= Problem description =
Beginning at the line that holds "Screen dimensions: 1194x540", transcribe each line exactly through the end of the records, and leave any pictures out.

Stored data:
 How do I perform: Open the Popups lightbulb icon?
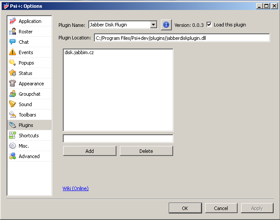pos(13,63)
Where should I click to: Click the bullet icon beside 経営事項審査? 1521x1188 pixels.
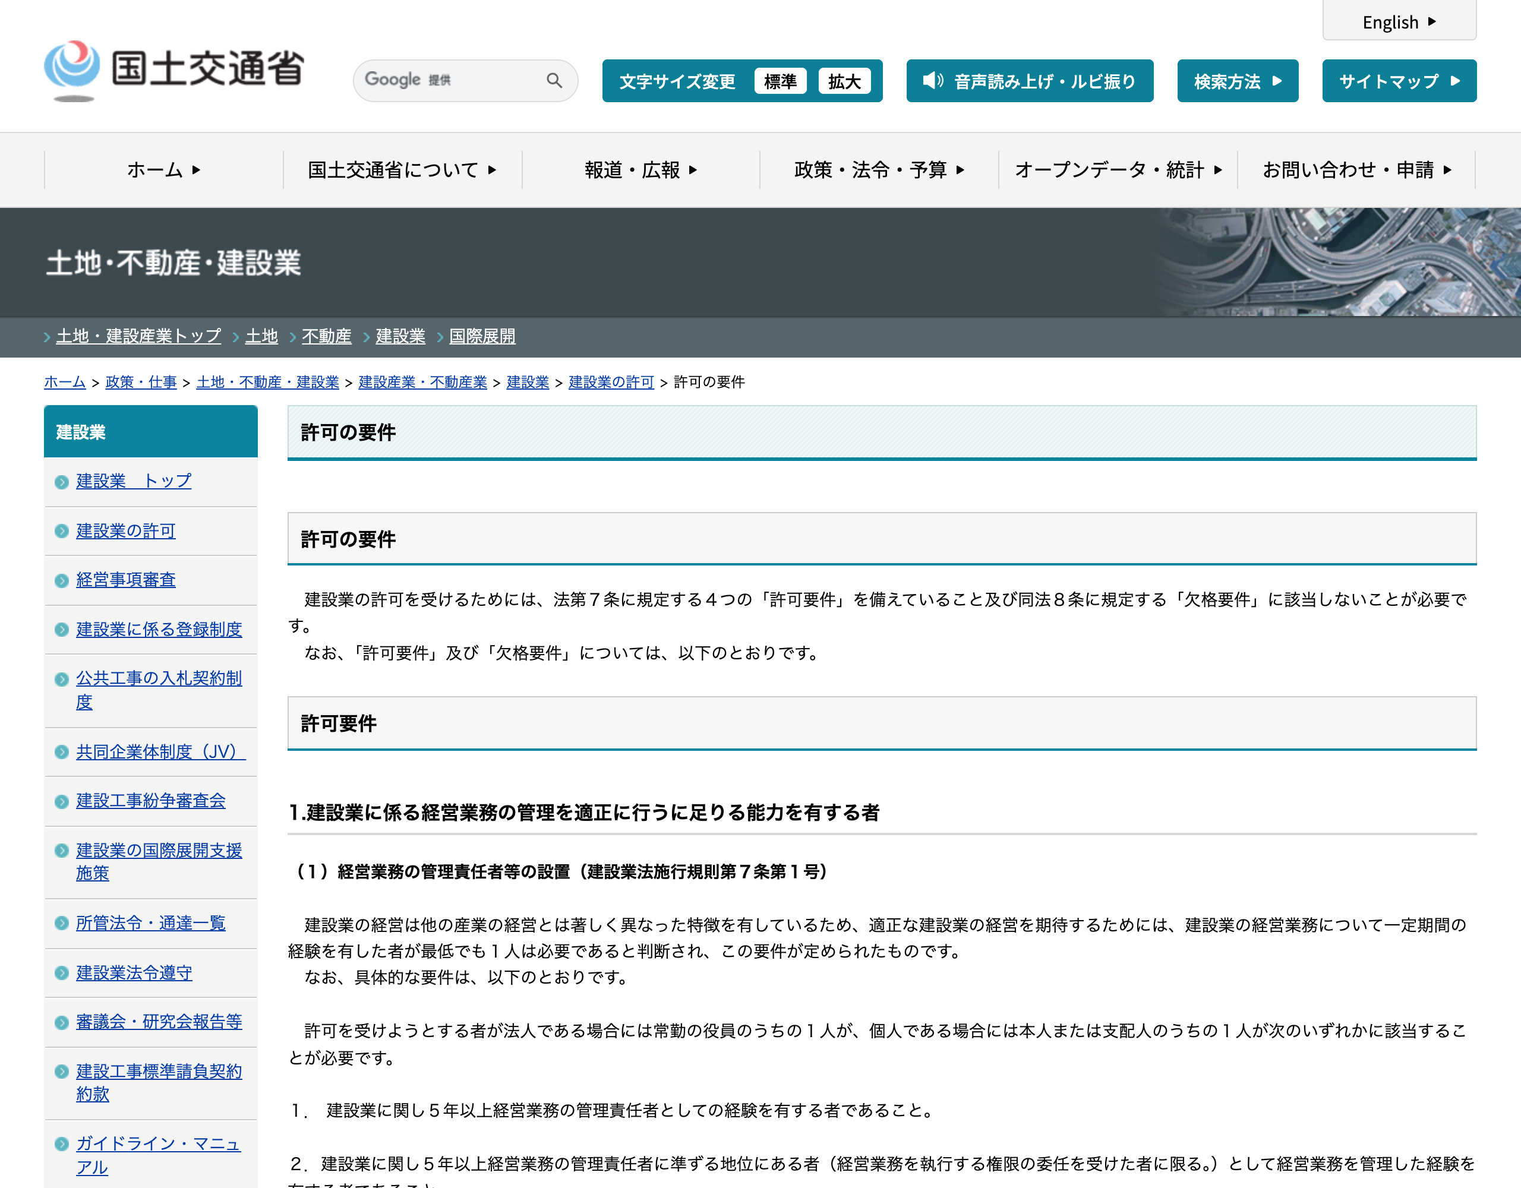61,581
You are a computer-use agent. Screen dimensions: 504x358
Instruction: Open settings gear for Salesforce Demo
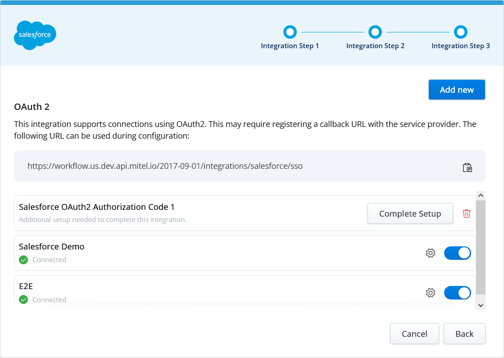(x=430, y=253)
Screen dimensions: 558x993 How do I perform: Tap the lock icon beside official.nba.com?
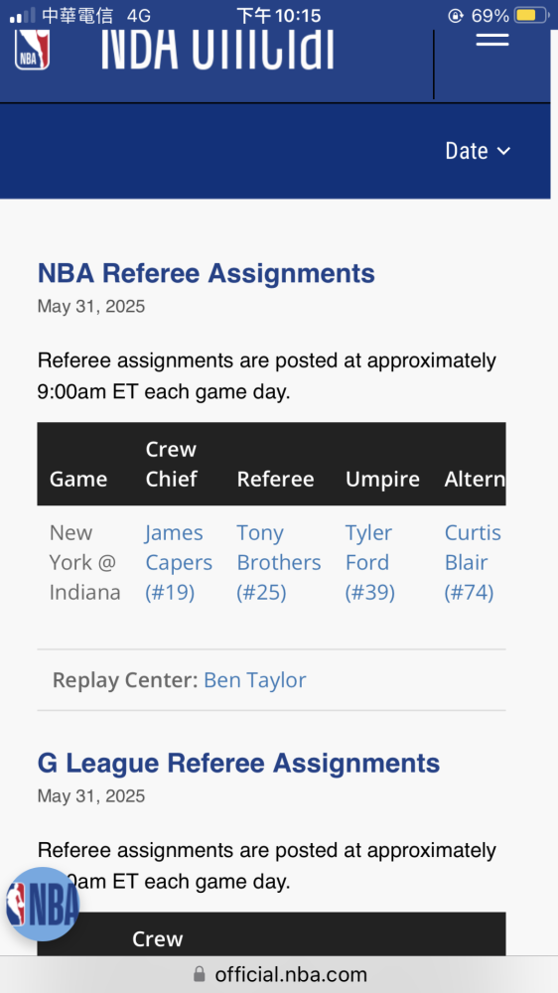(200, 974)
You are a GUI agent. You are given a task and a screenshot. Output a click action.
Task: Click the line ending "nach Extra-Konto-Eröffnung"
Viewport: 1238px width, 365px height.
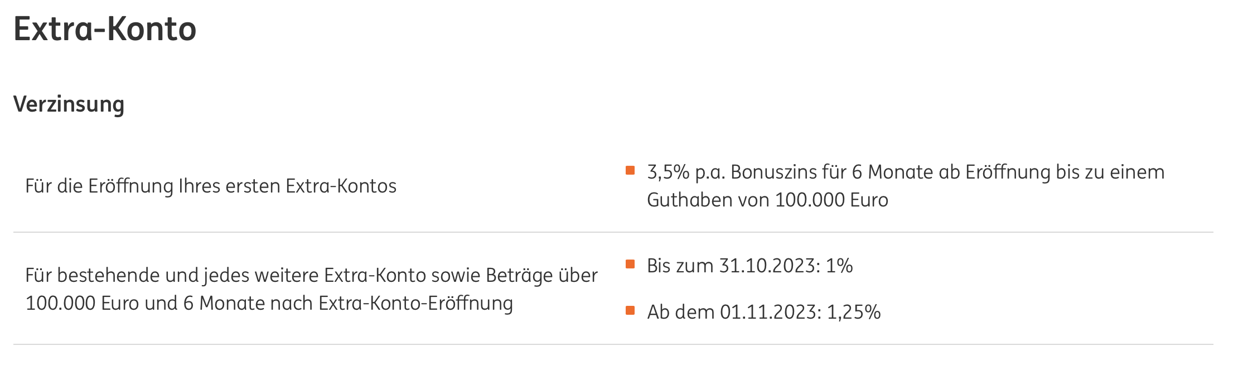pyautogui.click(x=269, y=303)
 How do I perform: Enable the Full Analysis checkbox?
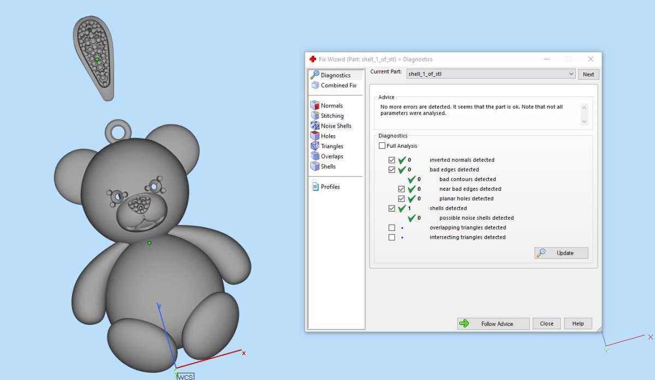[x=382, y=146]
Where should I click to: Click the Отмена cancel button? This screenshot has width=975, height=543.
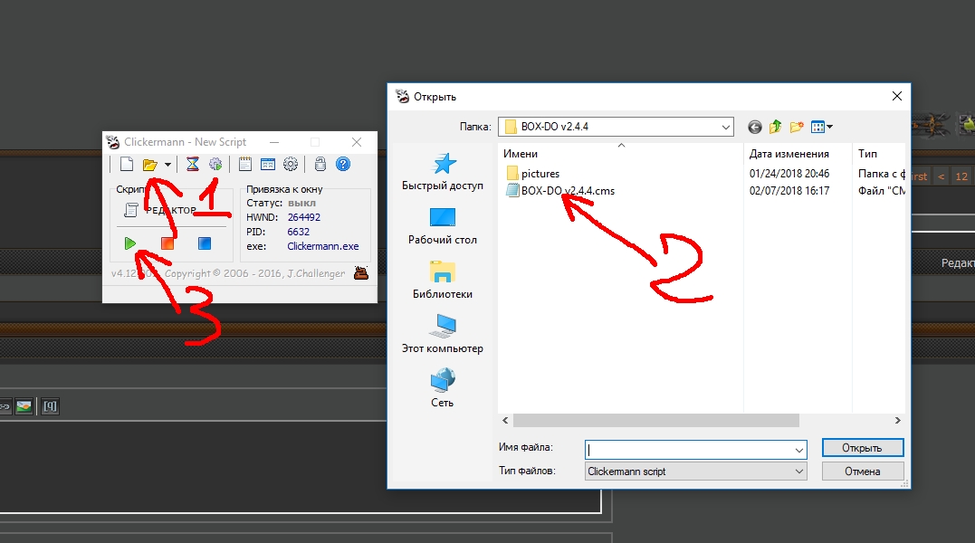[862, 472]
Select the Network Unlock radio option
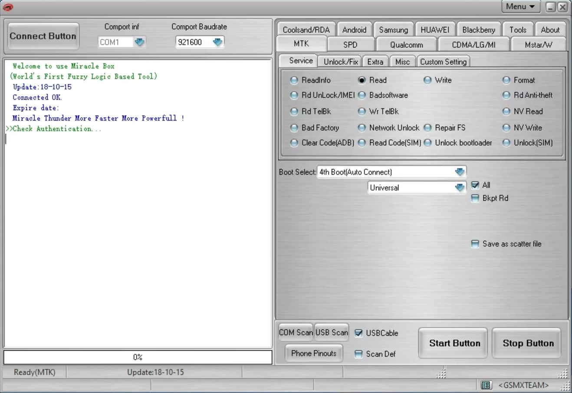The width and height of the screenshot is (572, 393). pyautogui.click(x=362, y=128)
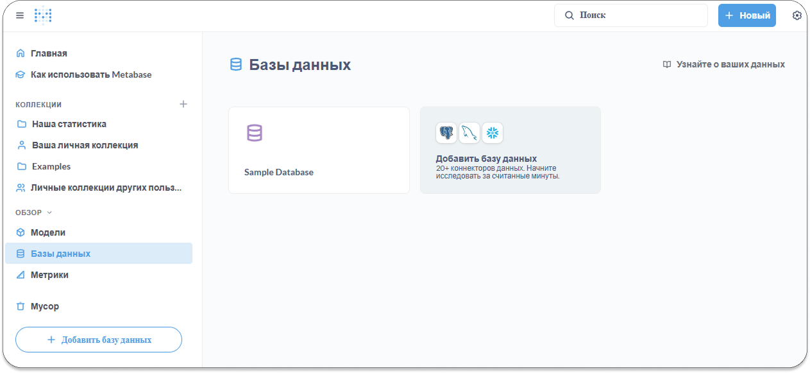Viewport: 810px width, 373px height.
Task: Open the Мусор trash item
Action: (45, 306)
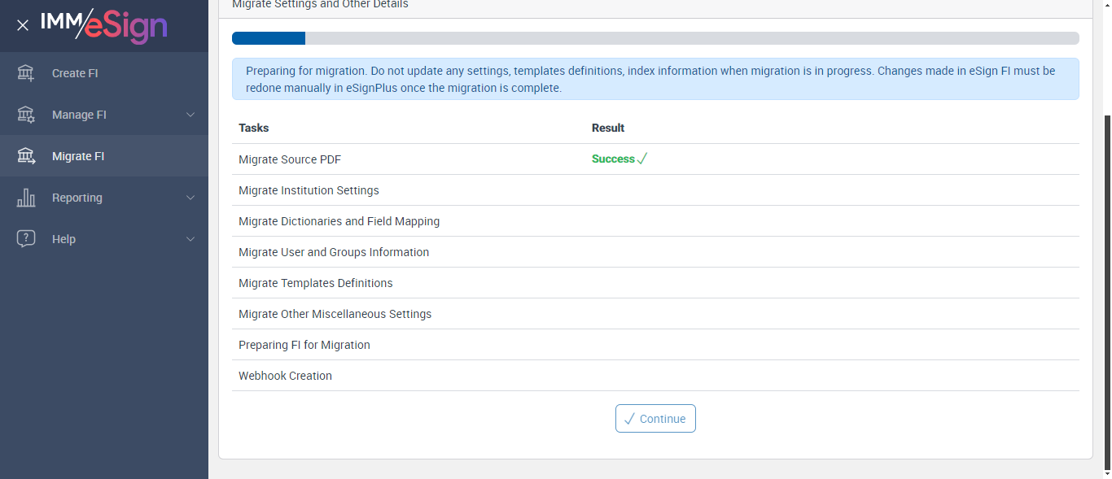Open the Reporting menu item
This screenshot has height=479, width=1112.
[x=77, y=198]
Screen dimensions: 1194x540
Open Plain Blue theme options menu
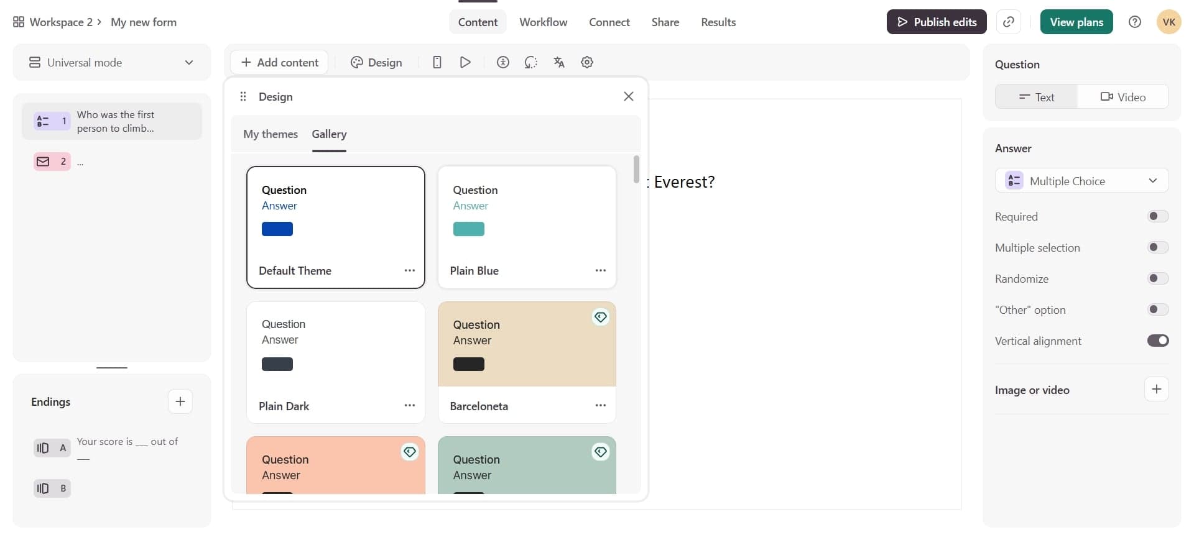600,270
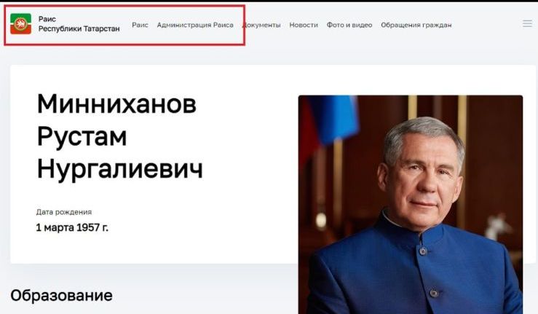The image size is (538, 314).
Task: Click the Нургалиевич patronymic line
Action: (x=119, y=169)
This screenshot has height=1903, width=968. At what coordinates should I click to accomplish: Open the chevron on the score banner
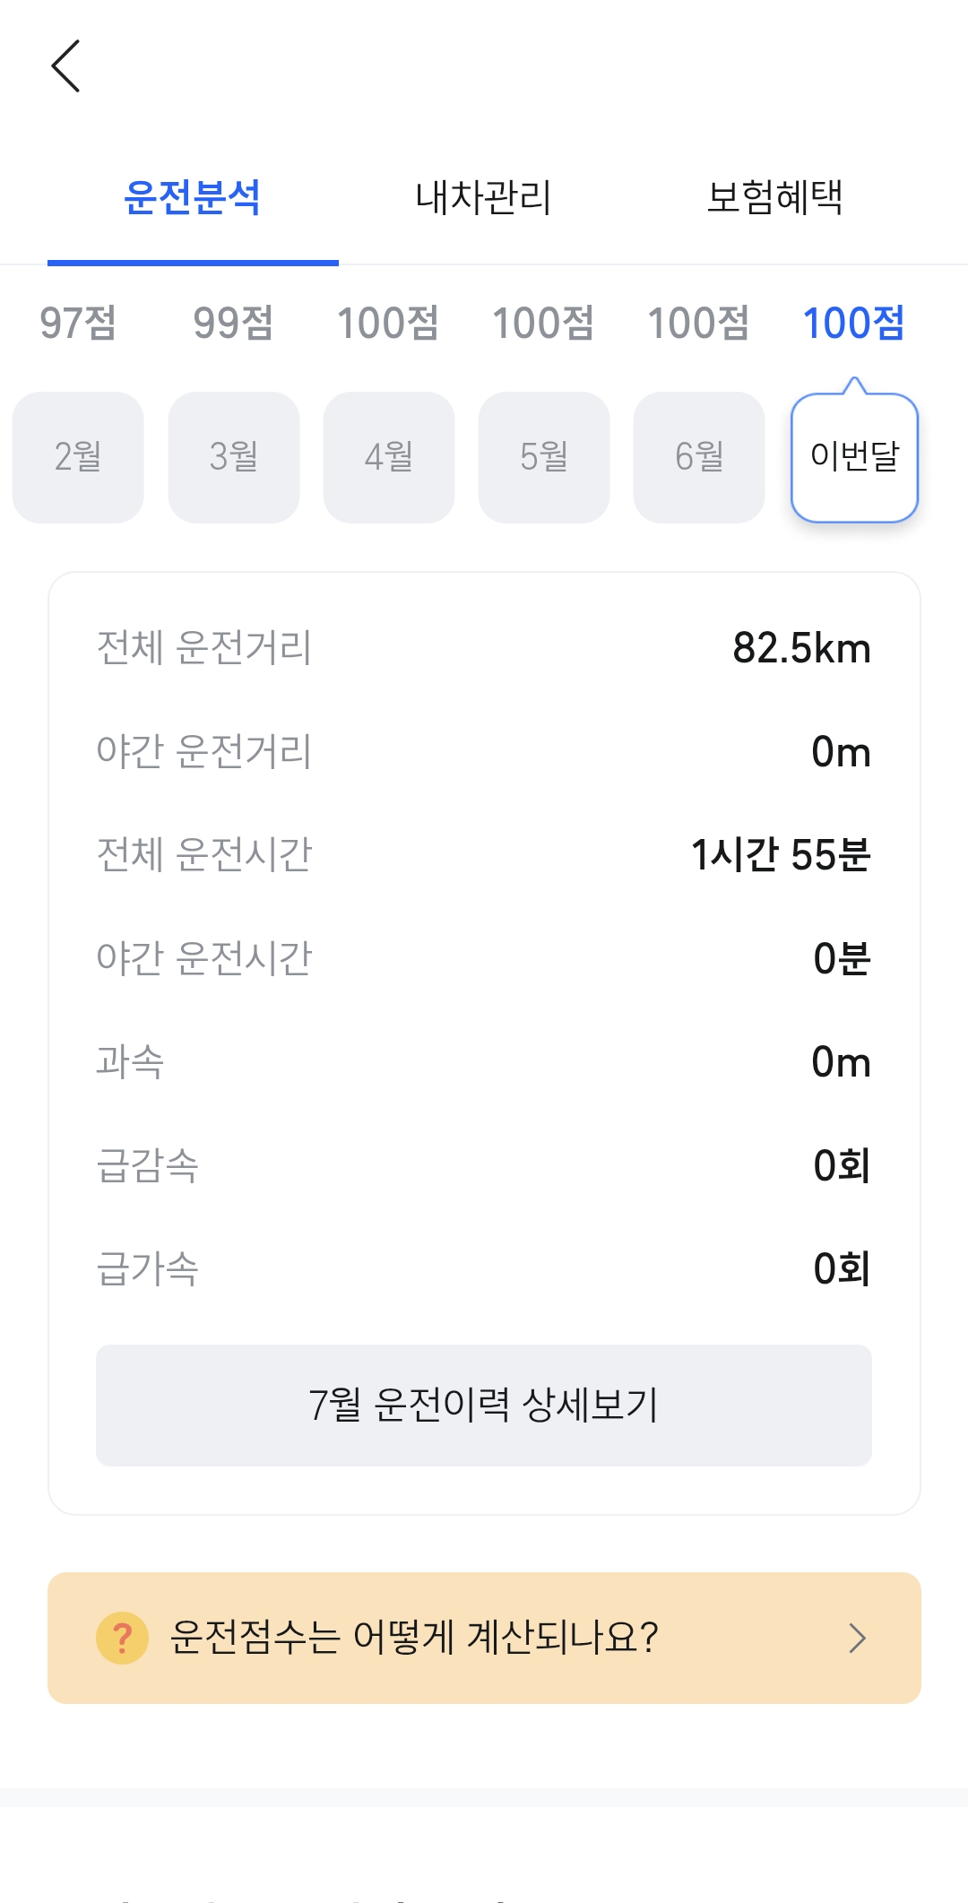(x=857, y=1638)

= Task solution =
Screen dimensions: 1194x540
Open Plain Blue theme options menu
600,270
The image size is (538, 314).
Task: Click the Нургалиевич patronymic line
Action: (x=119, y=169)
This screenshot has height=1903, width=968. At what coordinates should I click to accomplish: Open the chevron on the score banner
(x=857, y=1638)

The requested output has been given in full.